What the task asks: Nothing in the records may be altered, and no picture may be included. Restate them in full.

Stored entries
◆ ◆ ◆ ◆ ◆ ◆ ◆
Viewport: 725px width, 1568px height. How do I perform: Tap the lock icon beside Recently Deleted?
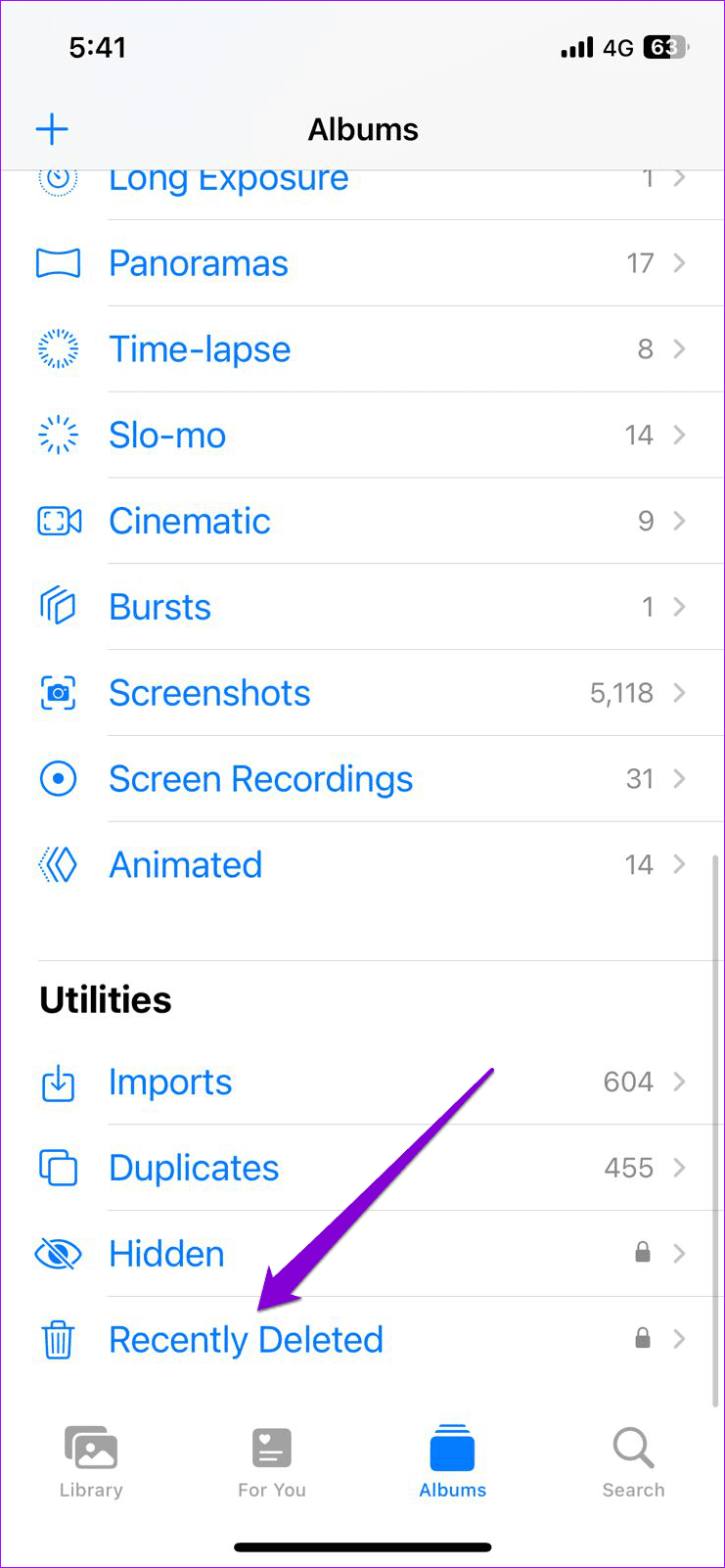coord(643,1339)
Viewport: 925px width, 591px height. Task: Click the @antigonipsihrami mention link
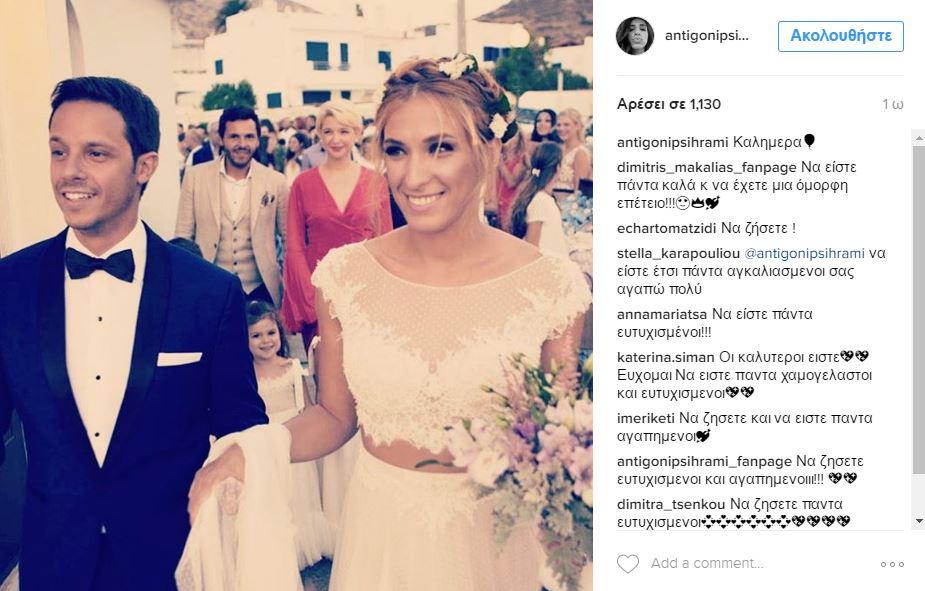[805, 254]
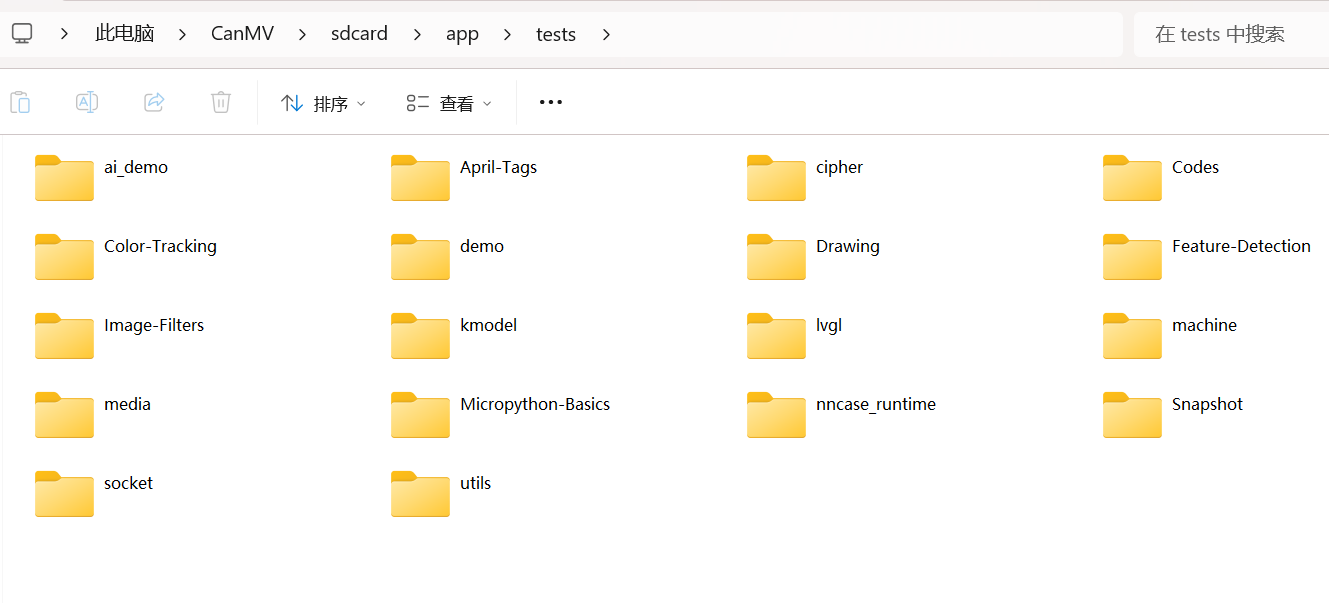Open the 查看 view dropdown

450,103
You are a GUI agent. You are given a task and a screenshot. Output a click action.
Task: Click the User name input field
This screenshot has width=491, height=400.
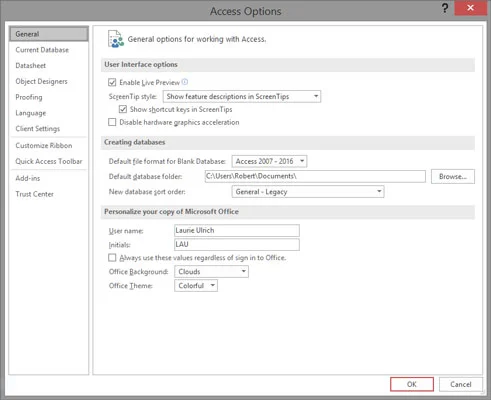pyautogui.click(x=237, y=230)
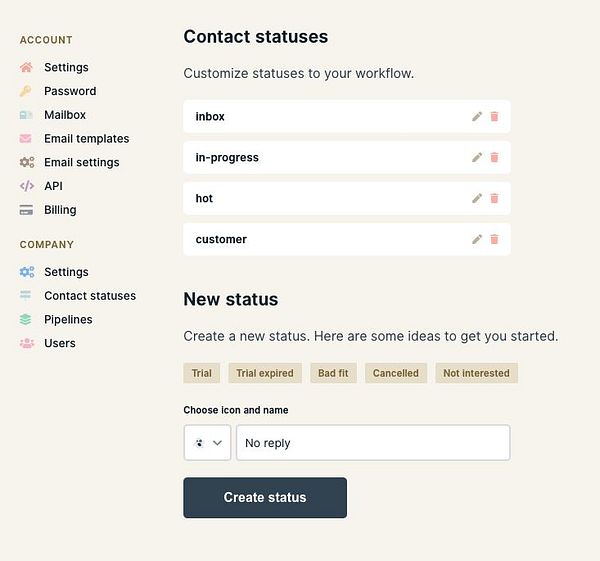The height and width of the screenshot is (561, 600).
Task: Edit the in-progress status with pencil icon
Action: tap(477, 158)
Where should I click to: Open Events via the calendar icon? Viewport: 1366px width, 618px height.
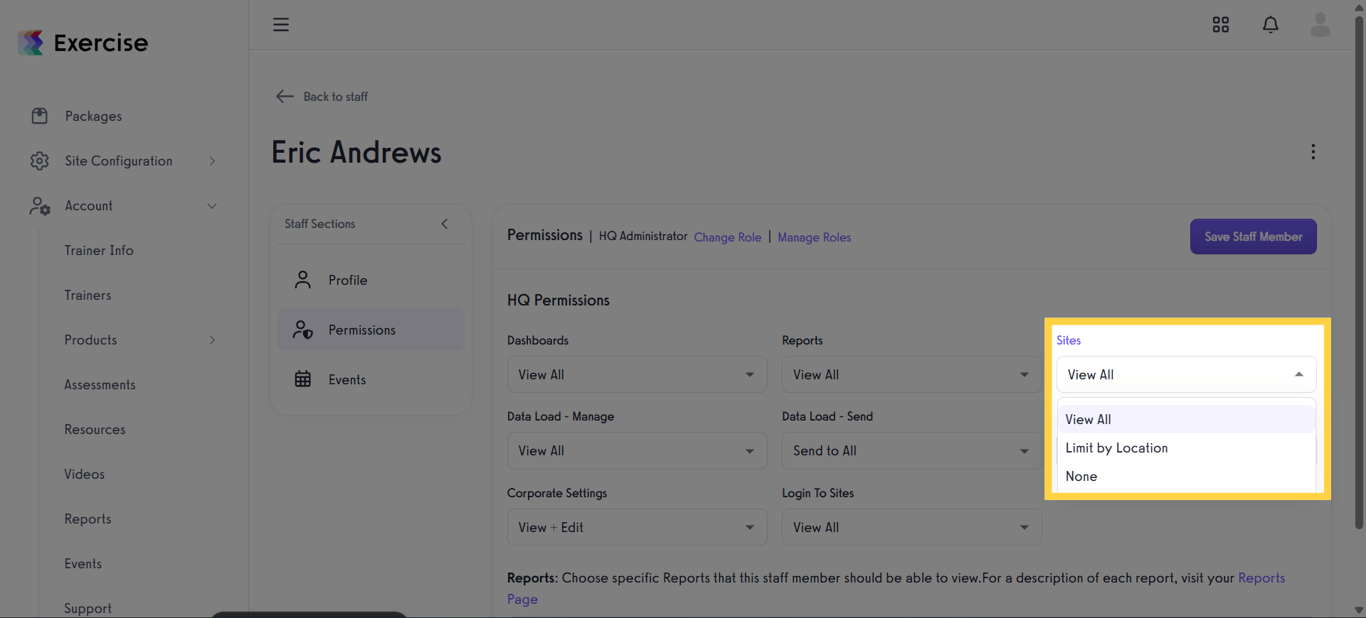point(303,379)
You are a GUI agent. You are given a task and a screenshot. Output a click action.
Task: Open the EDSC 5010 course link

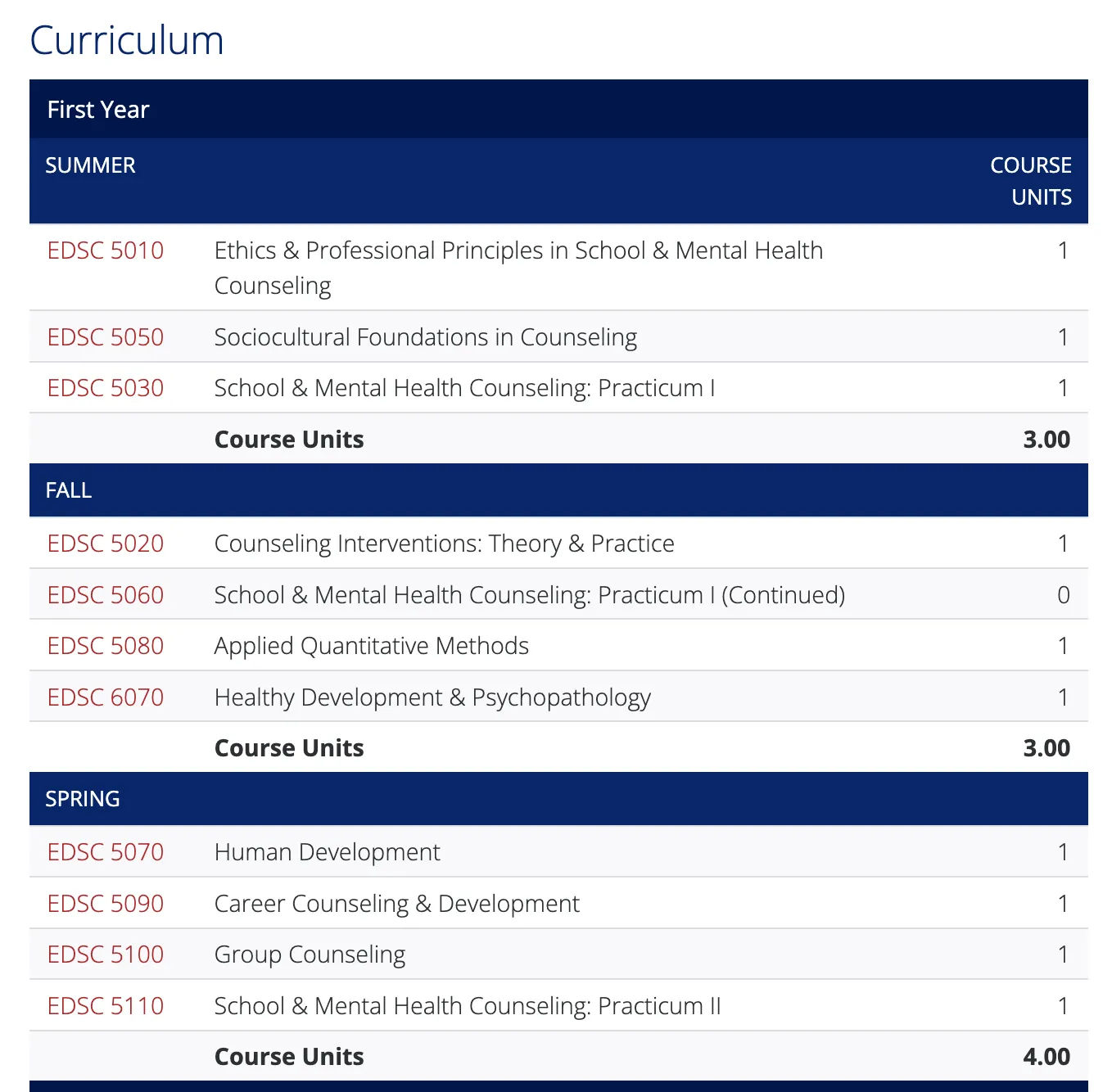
◆ ◆ ◆ ◆ ◆ ◆ ◆
Output of the exercise:
Viewport: 725px width, 1568px height. How do I perform: Tap the lock icon beside Recently Deleted?
coord(643,1339)
Viewport: 925px width, 591px height. Task: Click the @antigonipsihrami mention link
[805, 254]
Open the 查看 view dropdown

450,103
You are a GUI agent. You are given a task and a screenshot. Output a click action.
Task: Click the User name input field
This screenshot has width=491, height=400.
pyautogui.click(x=237, y=230)
The height and width of the screenshot is (561, 600).
Task: Edit the in-progress status with pencil icon
Action: tap(477, 158)
Where should I click to: Open Events via the calendar icon? Viewport: 1366px width, 618px height.
point(303,379)
You are a GUI agent. You are given a task and a screenshot. Output a click action.
Task: Open the EDSC 5010 course link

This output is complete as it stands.